In our research, GOD was immobilized in the hydrogel to impart glucose-sensitivity to the matrix. To improve the rate of reaction and, therefore, the swelling rates within the gel matrix, one option was to immobilize catalase in the hydrogel along with GOD. Low conversions and reduced rates of reactions might be due to the inhibitory effect of hydrogen peroxide that is formed as a byproduct of the glucose oxidation reaction. Catalase reduces hydrogen peroxide and eventually removes it from the system. By this reaction, some oxygen is recovered and made available for the formation of acid. Thus, an efficient redox system is set up within the gel which operates to minimize unwanted products and provide maximum availability of reactants for the formation of hydrogen ions [12].

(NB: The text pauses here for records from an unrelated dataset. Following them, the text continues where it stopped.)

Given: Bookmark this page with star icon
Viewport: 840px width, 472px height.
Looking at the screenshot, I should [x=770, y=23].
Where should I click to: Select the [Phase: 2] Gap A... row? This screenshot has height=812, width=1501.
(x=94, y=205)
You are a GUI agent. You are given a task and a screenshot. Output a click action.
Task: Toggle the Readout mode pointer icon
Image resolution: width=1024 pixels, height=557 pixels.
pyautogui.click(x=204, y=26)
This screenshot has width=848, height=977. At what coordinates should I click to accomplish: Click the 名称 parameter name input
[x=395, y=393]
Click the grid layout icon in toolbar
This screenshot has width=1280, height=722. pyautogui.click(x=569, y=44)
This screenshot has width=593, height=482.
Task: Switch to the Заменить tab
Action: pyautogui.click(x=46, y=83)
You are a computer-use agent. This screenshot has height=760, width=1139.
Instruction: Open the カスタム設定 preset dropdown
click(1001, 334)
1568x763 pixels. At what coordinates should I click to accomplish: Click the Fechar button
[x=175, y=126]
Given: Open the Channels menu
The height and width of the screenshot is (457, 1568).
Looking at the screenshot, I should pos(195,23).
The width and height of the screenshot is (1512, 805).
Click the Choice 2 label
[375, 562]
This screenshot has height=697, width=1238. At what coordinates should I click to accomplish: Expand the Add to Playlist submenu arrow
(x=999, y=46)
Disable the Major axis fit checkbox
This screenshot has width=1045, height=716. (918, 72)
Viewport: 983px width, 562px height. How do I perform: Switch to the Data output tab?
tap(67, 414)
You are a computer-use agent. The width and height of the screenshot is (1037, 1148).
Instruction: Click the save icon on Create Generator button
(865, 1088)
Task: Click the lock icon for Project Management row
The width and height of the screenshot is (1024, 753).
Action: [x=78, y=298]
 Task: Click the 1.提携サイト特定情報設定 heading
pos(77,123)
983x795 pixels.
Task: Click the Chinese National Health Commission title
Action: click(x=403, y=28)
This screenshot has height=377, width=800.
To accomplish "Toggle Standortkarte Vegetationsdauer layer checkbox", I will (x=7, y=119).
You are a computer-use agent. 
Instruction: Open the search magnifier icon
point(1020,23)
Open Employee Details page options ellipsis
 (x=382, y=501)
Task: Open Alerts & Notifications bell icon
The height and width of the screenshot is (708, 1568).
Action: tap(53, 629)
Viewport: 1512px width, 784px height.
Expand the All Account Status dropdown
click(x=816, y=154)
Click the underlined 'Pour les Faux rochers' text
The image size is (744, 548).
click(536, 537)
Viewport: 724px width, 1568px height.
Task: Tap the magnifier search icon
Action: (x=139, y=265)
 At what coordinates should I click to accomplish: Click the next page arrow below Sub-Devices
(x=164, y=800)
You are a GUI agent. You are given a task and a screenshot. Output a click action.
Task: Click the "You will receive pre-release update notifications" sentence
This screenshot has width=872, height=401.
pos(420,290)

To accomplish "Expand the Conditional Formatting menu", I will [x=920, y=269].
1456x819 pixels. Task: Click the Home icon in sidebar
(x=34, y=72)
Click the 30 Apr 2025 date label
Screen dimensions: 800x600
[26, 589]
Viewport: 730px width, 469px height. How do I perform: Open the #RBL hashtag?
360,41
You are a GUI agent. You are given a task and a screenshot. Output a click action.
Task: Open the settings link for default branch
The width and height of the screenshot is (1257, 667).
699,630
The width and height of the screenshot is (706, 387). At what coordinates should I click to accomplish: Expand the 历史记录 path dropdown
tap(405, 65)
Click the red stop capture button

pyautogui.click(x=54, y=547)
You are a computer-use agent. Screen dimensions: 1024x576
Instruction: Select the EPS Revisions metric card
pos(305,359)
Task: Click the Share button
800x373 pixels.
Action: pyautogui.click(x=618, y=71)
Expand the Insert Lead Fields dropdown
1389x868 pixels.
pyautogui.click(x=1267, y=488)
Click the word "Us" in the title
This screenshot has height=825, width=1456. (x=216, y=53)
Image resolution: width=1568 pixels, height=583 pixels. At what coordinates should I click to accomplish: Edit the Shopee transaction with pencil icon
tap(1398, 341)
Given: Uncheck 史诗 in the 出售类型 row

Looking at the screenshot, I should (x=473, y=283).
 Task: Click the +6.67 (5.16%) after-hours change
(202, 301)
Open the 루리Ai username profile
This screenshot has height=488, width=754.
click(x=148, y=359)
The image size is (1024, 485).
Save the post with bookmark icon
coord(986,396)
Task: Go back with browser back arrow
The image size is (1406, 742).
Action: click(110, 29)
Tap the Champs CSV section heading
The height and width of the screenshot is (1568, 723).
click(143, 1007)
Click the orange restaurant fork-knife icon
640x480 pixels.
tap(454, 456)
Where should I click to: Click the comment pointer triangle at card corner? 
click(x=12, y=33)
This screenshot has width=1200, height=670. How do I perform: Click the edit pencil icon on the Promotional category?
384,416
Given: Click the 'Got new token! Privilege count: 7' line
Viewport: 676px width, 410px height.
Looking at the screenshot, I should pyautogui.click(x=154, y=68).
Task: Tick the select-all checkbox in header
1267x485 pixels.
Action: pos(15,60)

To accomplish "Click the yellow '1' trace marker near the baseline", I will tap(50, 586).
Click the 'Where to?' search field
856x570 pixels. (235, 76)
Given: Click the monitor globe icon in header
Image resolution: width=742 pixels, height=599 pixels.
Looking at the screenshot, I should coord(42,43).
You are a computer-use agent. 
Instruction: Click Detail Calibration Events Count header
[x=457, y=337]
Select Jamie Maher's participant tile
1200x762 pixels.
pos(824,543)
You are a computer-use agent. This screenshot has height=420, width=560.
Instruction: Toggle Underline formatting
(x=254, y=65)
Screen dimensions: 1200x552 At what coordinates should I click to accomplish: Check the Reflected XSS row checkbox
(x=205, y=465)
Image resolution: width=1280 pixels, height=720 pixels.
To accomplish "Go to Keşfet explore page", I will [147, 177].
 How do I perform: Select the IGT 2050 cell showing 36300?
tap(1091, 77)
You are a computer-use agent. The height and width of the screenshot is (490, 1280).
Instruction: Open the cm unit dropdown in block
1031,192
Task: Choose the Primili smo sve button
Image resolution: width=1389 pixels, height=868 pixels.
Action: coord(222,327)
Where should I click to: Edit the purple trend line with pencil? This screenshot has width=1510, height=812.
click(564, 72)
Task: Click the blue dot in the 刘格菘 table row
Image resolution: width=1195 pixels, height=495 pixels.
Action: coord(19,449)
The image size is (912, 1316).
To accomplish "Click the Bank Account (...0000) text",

Incorporation of poly(ethylene glycol) grafts on the main chains of the hydrogel was an innovative approach based on previous work done in our laboratory [19]. These grafts were expected to retard the degradation of enzymes and proteins within the gel. For an internally implantable device, the presence of certain ‘stealth’ groups helps to minimize the immunoreaction and subsequent rejection by the body. PEG is known to have such stealth properties, which can help maximize the lifetime of the hydrogel in the body [20].

In this work, the glucose sensitivity of P(DEAEM-g-EG) hydrogels was investigated. The effect of a glucose stimulus and the eventual decrease in the pH of the hydrogel on swelling were studied. The change in the swelling ratio and the mesh size under a glucose stimulus were determined.